%%
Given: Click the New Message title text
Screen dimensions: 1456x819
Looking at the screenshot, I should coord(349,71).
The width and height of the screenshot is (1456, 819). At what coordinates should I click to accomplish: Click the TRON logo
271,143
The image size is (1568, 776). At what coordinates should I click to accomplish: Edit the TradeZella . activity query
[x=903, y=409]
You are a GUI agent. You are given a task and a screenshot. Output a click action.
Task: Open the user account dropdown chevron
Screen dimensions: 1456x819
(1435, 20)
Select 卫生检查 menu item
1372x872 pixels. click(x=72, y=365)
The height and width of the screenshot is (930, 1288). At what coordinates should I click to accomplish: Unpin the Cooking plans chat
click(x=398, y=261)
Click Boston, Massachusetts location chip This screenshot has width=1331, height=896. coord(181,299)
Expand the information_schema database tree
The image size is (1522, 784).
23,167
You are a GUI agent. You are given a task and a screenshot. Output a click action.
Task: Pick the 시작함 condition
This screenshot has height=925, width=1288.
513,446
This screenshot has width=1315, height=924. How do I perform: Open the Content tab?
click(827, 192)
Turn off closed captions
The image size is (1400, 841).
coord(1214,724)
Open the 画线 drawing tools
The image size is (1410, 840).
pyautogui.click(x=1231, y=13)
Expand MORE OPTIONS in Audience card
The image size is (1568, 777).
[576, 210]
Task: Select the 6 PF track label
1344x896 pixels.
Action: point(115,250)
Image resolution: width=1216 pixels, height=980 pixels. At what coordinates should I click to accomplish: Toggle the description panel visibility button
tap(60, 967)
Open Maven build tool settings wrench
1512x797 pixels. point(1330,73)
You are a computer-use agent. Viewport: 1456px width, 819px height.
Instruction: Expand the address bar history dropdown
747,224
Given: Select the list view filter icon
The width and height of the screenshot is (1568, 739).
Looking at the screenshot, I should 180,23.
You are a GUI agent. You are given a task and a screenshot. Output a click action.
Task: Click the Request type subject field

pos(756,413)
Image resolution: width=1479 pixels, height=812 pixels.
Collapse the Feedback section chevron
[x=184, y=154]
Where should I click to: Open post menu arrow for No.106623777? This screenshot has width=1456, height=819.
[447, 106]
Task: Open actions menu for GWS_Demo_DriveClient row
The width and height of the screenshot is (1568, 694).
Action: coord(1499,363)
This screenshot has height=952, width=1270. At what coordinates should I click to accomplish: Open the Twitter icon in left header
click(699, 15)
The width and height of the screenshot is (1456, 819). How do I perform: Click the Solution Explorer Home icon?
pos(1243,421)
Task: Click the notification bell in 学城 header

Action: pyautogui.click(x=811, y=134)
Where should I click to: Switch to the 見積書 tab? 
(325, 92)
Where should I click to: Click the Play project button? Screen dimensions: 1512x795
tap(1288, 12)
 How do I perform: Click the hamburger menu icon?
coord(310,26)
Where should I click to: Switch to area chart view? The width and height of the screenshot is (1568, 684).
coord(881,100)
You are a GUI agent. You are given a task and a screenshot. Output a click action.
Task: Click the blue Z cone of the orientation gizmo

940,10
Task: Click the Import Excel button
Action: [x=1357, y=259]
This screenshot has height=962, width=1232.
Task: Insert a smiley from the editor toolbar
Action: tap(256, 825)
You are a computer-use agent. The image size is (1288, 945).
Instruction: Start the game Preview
%%
Nothing but the exact lines from the start of the material through the line holding "Turn off closed captions", both included, belongs in the answer.

Result of the task:
Given: Click the New Message title text
Screen dimensions: 1456x819
Looking at the screenshot, I should coord(349,71).
The width and height of the screenshot is (1456, 819). At what coordinates should I click to accomplish: Click the TRON logo
271,143
The image size is (1568, 776). At what coordinates should I click to accomplish: Edit the TradeZella . activity query
[x=903, y=409]
You are a GUI agent. You are given a task and a screenshot. Output a click action.
Task: Open the user account dropdown chevron
Screen dimensions: 1456x819
(1435, 20)
Select 卫生检查 menu item
1372x872 pixels. click(x=72, y=365)
The height and width of the screenshot is (930, 1288). At what coordinates should I click to accomplish: Unpin the Cooking plans chat
click(x=398, y=261)
Click Boston, Massachusetts location chip This screenshot has width=1331, height=896. coord(181,299)
Expand the information_schema database tree
The image size is (1522, 784).
23,167
You are a GUI agent. You are given a task and a screenshot. Output a click action.
Task: Pick the 시작함 condition
This screenshot has height=925, width=1288.
513,446
This screenshot has width=1315, height=924. How do I perform: Open the Content tab?
click(827, 192)
Turn off closed captions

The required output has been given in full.